La violence ne s'arrête pas là. Plus sur le fond cette fois-ci, elle est aussi véritablement sociale. Outre le côté engagé qui dépeint merveilleusement bien ce personnage de femme forte, le processus ne s'est pas déclenché seul. Bizutages, chocs verbaux, Grave demeure en définitif un film plutôt alarmant sur l'oppression dans le milieux éducatif. Sans pitié, Ducournau filme son personnage manger des foies d'animaux, traverser des morgues et subir des soirées fiévreuses, tout en sachant que son appartement a été ravagé par les " anciens ". Le tout présenté comme étant un défi pour être acceptée. Au diable l'intégration, cette compétition de la loi du plus fort peut changer une personne à jamais.

Grave : nouveau souffle sanguin du cinéma français

Grave bien réalisé. Epaulée par le chef opérateur Ruben Impens (collaborateur de Felix Van Groeningen, à qui on doit Alabama Monroe et Belgica), Julia Ducournau assure un tour de force. Avec le réalisme comme religion, la cinéaste joue sur deux tableaux. Celui, tout d'abord, d'une présentation honnêtes des corps. Tout est représenté, tout est vrai. Pourtant, l'usage des couleurs et l'esthétisme n'en sont pas pour autant mis de côtés. Bien au contraire, la photographie ultra-léchée s'apparente à de l'expressionnisme. On pense notamment à cette scène où la promotion de Justine se voit aspergée de sang, ou encore à cette étreinte entre Justine et un garçon, tout deux couverts de peinture. L'image est forte, d'une beauté sensuelle marquante.

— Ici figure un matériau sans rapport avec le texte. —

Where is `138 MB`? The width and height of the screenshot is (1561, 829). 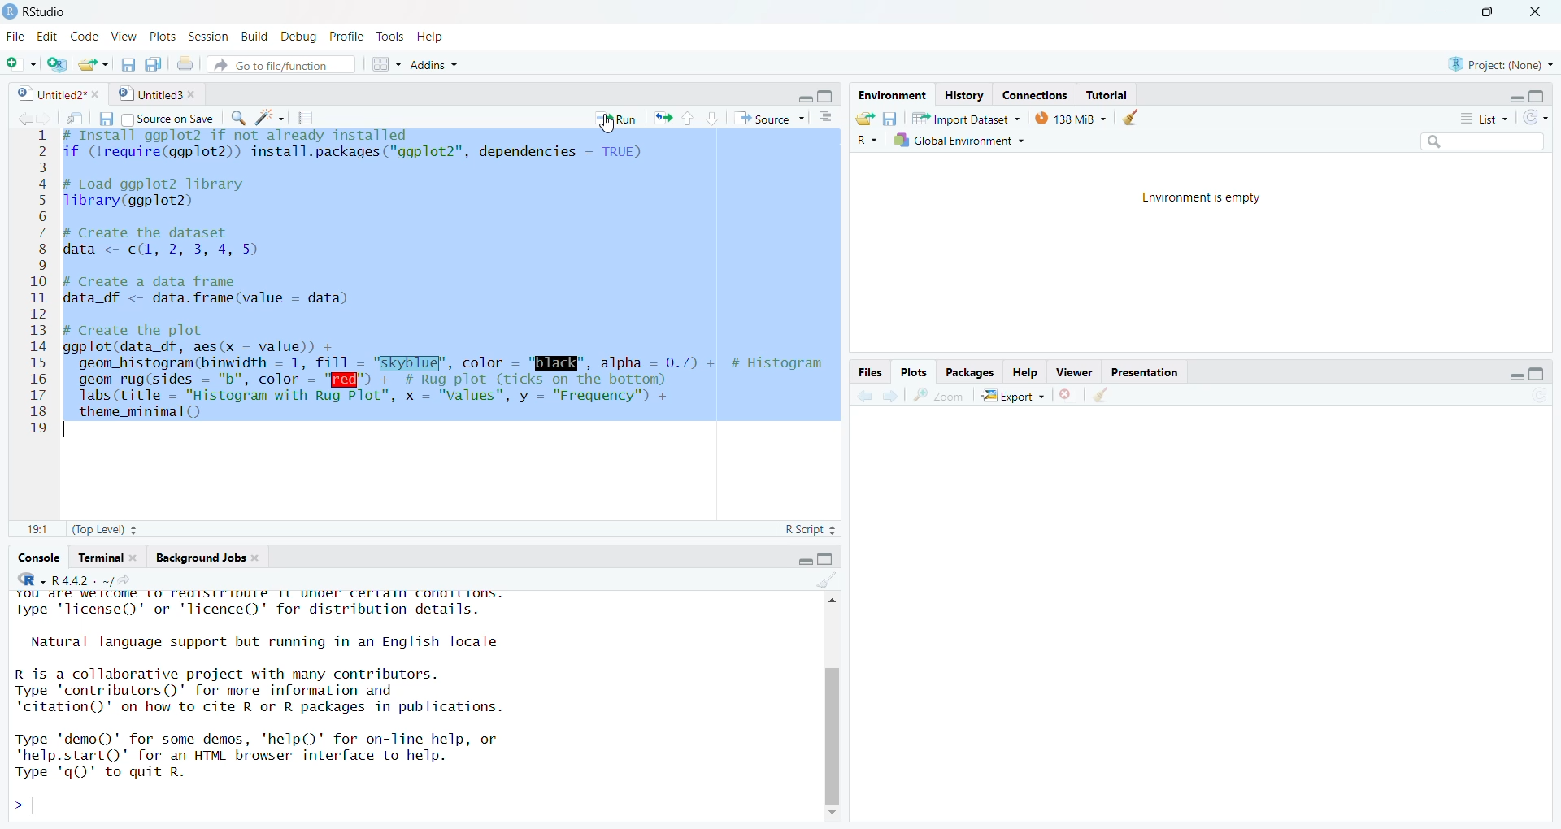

Grave : nouveau souffle sanguin du cinéma français

Profitant d'un montage aux petits oignons, le film présente son lot de scènes " clipesques " totalement assumées. Ainsi, le groupe The Do se voit offrir un parfait clip-vidéo pour son titre énergisant Despair, Hangover, Ecstasy, pendant un magnifique plan-séquence sous amphets. Autre moment remarquable, où Justine tente de séduire son miroir. Bref, tant d'images ancrées dans la mémoires, pionnières.

Sans aborder l'insupportable, Julia Ducournau nous accroche, nous crispe et nous emporte avec Grave. Le film possède un arrière-goût intéressant : celui de proposer un personnage d'anti-héro auquel il est difficile de ne pas éprouver de l'empathie.

De notre côté, on en ressort sans cette sensation de nausée, contrairement à ce qu'on avait pu entendre depuis la fameuse avant-première à Toronto (à ne pas généraliser). Détentrice d'un talent indéniable, la cinéaste à fait de son premier film un ovni qui possède l'étoffe du messi. Le représentant d'un renouvellement du cinéma français, qui tente, ose, agit, s'exprime. Qui croque à pleines dents dans ses ambitions.

Samuel Regnard

Grave, un film de Julia Ducournau, avec Garance Marillier, Ella Rumpf, Rabah Nait Oufella, Laurent Lucas, Bouli Lanners... en salles le 15 mars 2017.